ОТРЫВОК ->
------------------------------------------------------------
К.А.: Сталин не был каким-то случайным «наследником» или «продолжателем» дела Ленина. Дескать, ему достался лишь инструмент... Помните, в конце 1980-х годов шёл отчаянный спор о Сталине – погубил ли он великое дело Ленина, успешно продолжил или трансформировал его в новый имперский проект..?

В известной степени спор продолжается и сегодня. Но это, на мой взгляд, результат непонимания роли и места Сталина в истории большевистской партии. Результат заурядной неосведомлённости о том, к чему привела сталинская социальная политика. Сталин не был «наследником» Ленина – он изначально был персонифицированной и неотъемлемой частью «ленинского проекта» и большевизма в целом. С момента организации уголовных преступлений по пополнению партийной кассы в 1906-1907 годах, с ведома и по поручению Ленина, Сталин олицетворял криминальное течение в большевизме, неразрывное сочетание уголовщины с политикой.

Этим специфическим признаком большевизм стал резко отличаться от традиционной социал-демократии. И то, что после смерти Ленина Сталин, будучи мастером власти, практиковал уголовные методы управления страной или очищения партийной номенклатуры – в этом нет ничего удивительно. Это – «пахан» криминального сообщества. В какой-то момент он надел мундир генералиссимуса. Но что в нём изменилось по существу? Об этом не нужно спорить. В большевистской партии Сталин родился почти сразу вслед за Лениным, прочно заняв уготовленное ему место. Этот человек, его методы и практика, стали важной и органичной частью большевизма. Ни Ленин, ни партия без Сталина и сталинщины, как политического и духовного феномена, не смогли бы существовать.
------------------------------------------------------------
ИЗВЛЕЧЁННЫЕ ДАННЫЕ ->
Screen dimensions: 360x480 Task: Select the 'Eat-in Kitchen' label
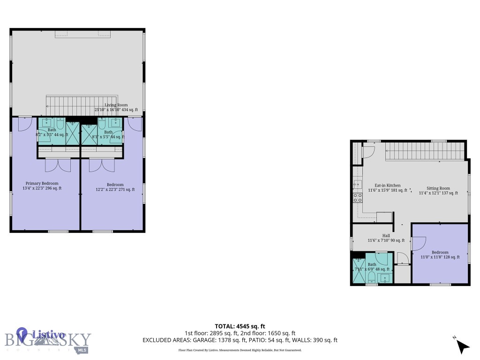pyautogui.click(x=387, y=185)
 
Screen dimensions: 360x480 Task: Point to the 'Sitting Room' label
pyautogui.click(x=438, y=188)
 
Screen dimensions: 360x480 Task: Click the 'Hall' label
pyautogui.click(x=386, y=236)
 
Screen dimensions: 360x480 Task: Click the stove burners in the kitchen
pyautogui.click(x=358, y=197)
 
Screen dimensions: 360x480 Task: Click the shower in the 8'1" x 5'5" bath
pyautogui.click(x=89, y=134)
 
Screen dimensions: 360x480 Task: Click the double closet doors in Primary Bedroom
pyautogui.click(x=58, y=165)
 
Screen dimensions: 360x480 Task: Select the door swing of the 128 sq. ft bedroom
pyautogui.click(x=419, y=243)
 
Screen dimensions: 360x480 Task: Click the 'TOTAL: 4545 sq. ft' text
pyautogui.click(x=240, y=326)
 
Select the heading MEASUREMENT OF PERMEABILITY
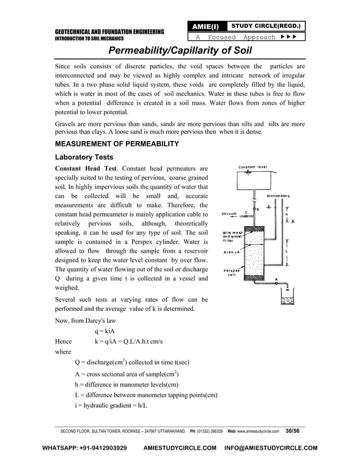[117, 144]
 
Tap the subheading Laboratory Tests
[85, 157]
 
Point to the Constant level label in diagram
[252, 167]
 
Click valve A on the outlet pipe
------------------------------------------------------------
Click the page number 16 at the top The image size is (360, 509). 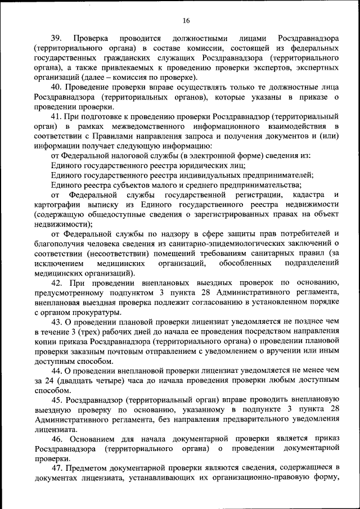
------------------------------------------------------------
УСЛОВИЕ ЗАДАНИЯ -> Выпишите из отрывка дословно фрагмент от слов «К.А.: Сталин не» до слов «новый имперский проект..?» включительно. Для ответа опирайтесь только на отрывок.

ОТВЕТ НА ЗАДАНИЕ ->
К.А.: Сталин не был каким-то случайным «наследником» или «продолжателем» дела Ленина. Дескать, ему достался лишь инструмент... Помните, в конце 1980-х годов шёл отчаянный спор о Сталине – погубил ли он великое дело Ленина, успешно продолжил или трансформировал его в новый имперский проект..?